Upadły anioł
https://www.youtube.com/watch?v=8VOkQ9fGV7c
Dziś nocny motyl odwiedził mnie we śnie,
rozłożył skrzydła, udając anioła,
chyba wyszeptał — Wiesz, zakochałem się,
lecz ona nigdy nie zostanie moja,
bo jest jak słońce, a mnie stworzyła noc
i chociaż bardzo chciałbym być jak ona,
za moją duszą podąża czerń, krok w krok.
—Czy światło w mroku może się zakochać?
I zanim skończył, coś obudziło mnie,
zatrzepotało tak jakby skrzydłami.
Już teraz nie wiem.
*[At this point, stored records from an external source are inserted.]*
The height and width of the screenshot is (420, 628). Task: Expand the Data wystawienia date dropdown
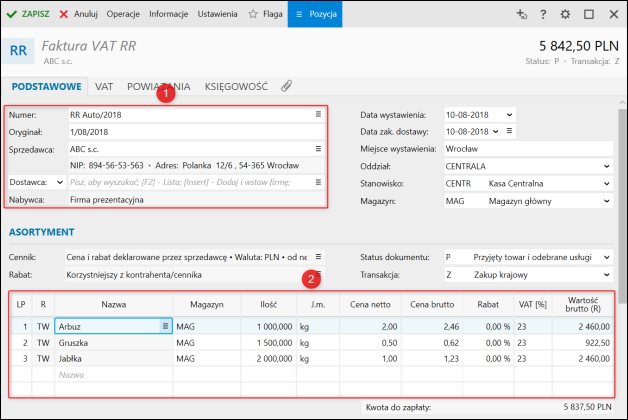[x=509, y=115]
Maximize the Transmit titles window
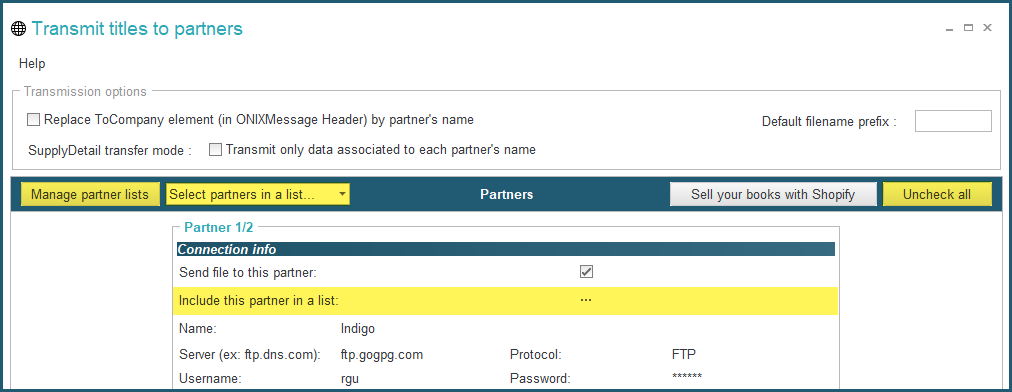 coord(968,28)
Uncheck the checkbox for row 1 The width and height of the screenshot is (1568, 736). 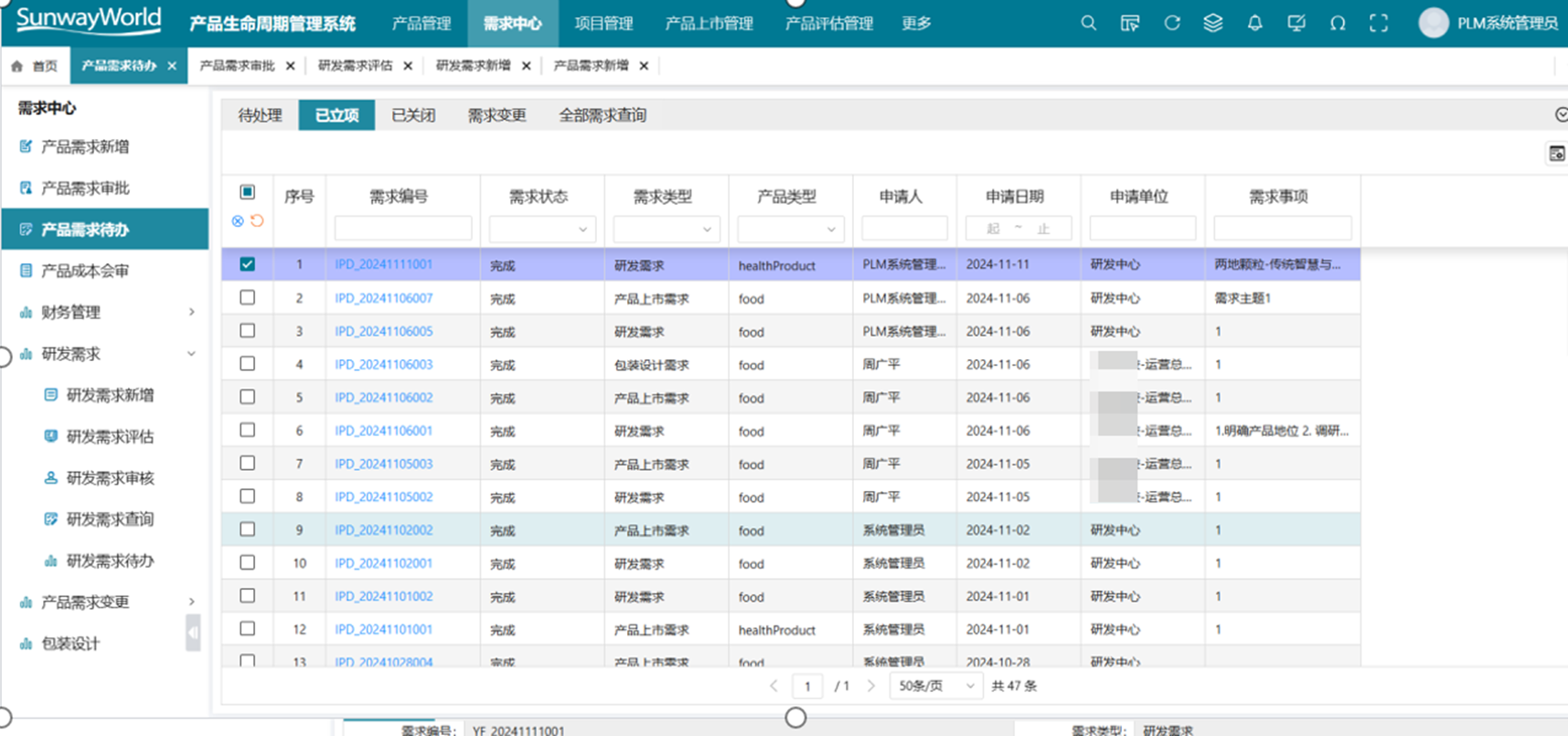[247, 264]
Czy to był tylko
sen?
Czy może motyl naprawdę się zjawił?
Komentarze (32)
No na pograniczu dwóch światów.
Interesujący wiersz.
Między jawą a snem jest cienka linia; nasz umysł
zawieszony nie rozróżnia rzeczywistości od urojenia w
momencie zasypiania. Taki stan naukowo jest nazwany
hipnagogią.
Miłego dnia życzę.
Silna do bólu tęsknota za sennym marzeniem promieniuje
z wiersza. Nastrój podkreśla dodana muzyka i obrazy.
Kiedy jawa spotyka się ze snem granice mroku i światła
zacierają się. Po przebudzeniu trudno uwierzyć, że to
był sen.
Czasem jednak sny się sprawdzają, bywają prorocze.
Pozdrawiam ciepło.
Witaj Elizko:)
czasami można odnieść wrażenie że miesza nam się sen z
jawą.Ale czasami to dobra strona medalu:)
Pozdrawiam serdecznie:)
Czasami zdarza sie sen na jawie.
Pozdrawiam
/nie z mojej winy nie ma ogonka w "e " w słowie sie,
bo pomimo przestawienia klawiatury na j. polski mog€
pisac tastaura niemiecka. Zreszta juz nie od dzisiaj,
tylko od 26.05/.
znam chyba ten stan. Wiele zmian i wrażliwości na bóle
niesie. Wiem że brzmi to trochę proroczo, ale nie
będzie źle. pozdrawiam
Światło często ulega mrokowi, ale chyba jednak lepiej,
gdy mrok przejdzie na stronę światła :)
Pozdrawiam z podobaniem :)
Wspaniała, ciepła bajka. Bardzo podobają mi się Twoje
wiersze, czekam na kolejne. Serdeczności :)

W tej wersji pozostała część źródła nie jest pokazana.